I'm pitching a book on Big Data Analytics and Data Engineering, and the proposal worksheet has a field that says, "Author public speaking samples (YouTube, etc.)."
I am a practicing data engineer, and I don't do any public speaking as part of my job. So, if I want to do this, it looks like I need to get some experience in public speaking, record it, and use it as proof that I don't freeze up and run away at the sight of an audience.
Running through examples of public speaking, I found Susan Etlinger's What do we do with all this big data.
This talk is engaging and short (12 minutes!). First, she introduces her theme that data requires context by juxtaposing Aldus Huxley's future vision as trite and Orwell's vision as big brother and establishing her philosophy that it is neither. Here theme takes a quote from Ronald Reagan "Facts Are Stupid Things." Next, she makes the theme that data, as facts, require context to have meaning.
So, a talk must have a theme. If I were to give a talk about data to a group of computer science students, what could I have as a theme?
A Strawman Theme: Leave a trail for others to follow.
So many times in my career have I had to pick up a complex project inherited from another engineering team or company. What does it mean to leave a digital trail for a future engineer?
Document why you did things in source code and wiki pages
Use build scripts to document how to compile everything
Record meetings of doing deployments and troubleshooting
The pro is that following another's path is a common experience for a software or data engineer. The con is that sometimes it isn't worth it to repeat another's mistake. The secret to being an excellent engineer is knowing the difference.
A Better Theme: Understanding when to Reuse and when to Invent
I've been at startup companies that think they have a good idea and invent something that gets them a few customers but eventually stall progress because the concept is not good enough. Data companies, in particular, have this problem because data products are subtle. Poor design in a data model executed by well-intentioned and technically proficient engineers can amplify the deeper issues.
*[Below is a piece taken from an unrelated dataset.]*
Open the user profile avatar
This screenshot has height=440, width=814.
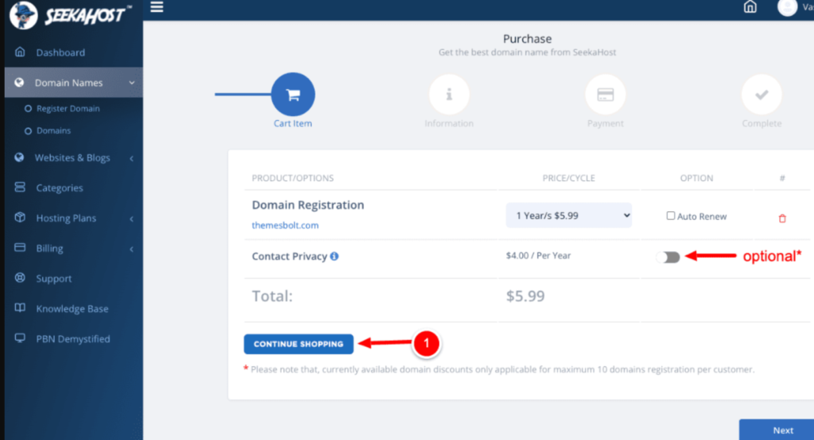click(787, 7)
Then, as complexity layers on complexity, the problem becomes more extensive and complex, and the engineers develop more complex processes to resolve it.
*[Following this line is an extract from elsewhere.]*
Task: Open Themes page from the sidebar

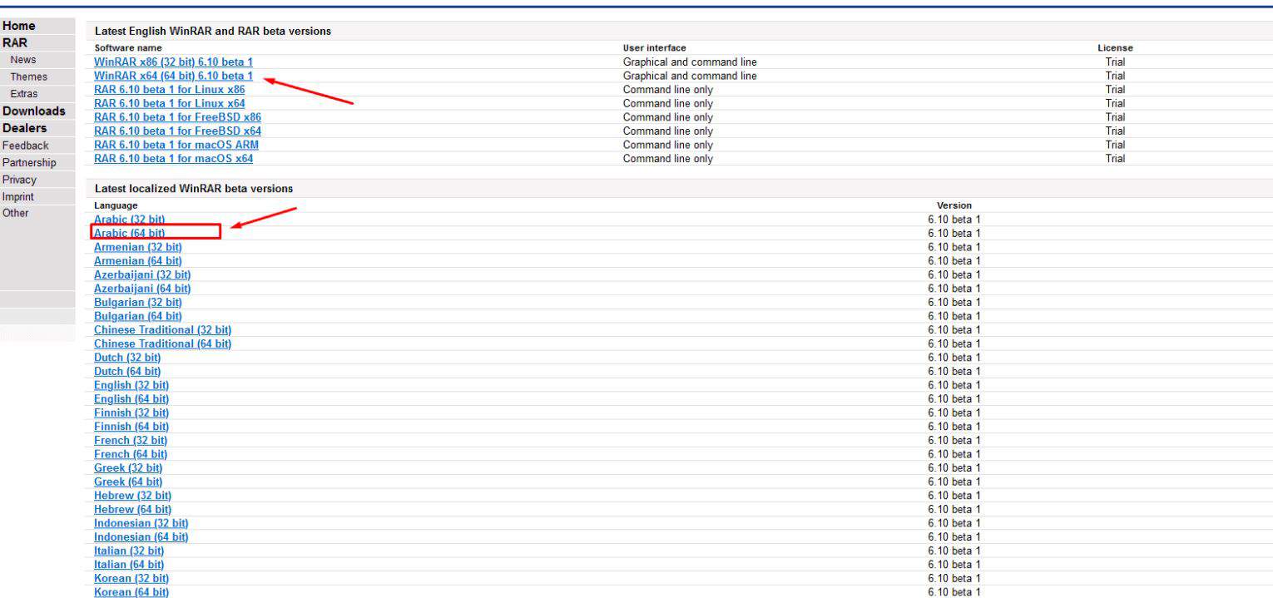Action: pyautogui.click(x=28, y=77)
Technical proficiency won't always help you. You need to be able to return to the basic concepts and decide whether the underlying foundation is sound. You can keep building, or the underlying foundation is unstable, and any development wizardry built on top of the foundation is not helping but, instead, adding to the problem.
I have some time now to think about it, and I'll return and come up with my speaking sample. Who knows, I may even pitch it to give at a group of computer scientists who might find my experience valuable.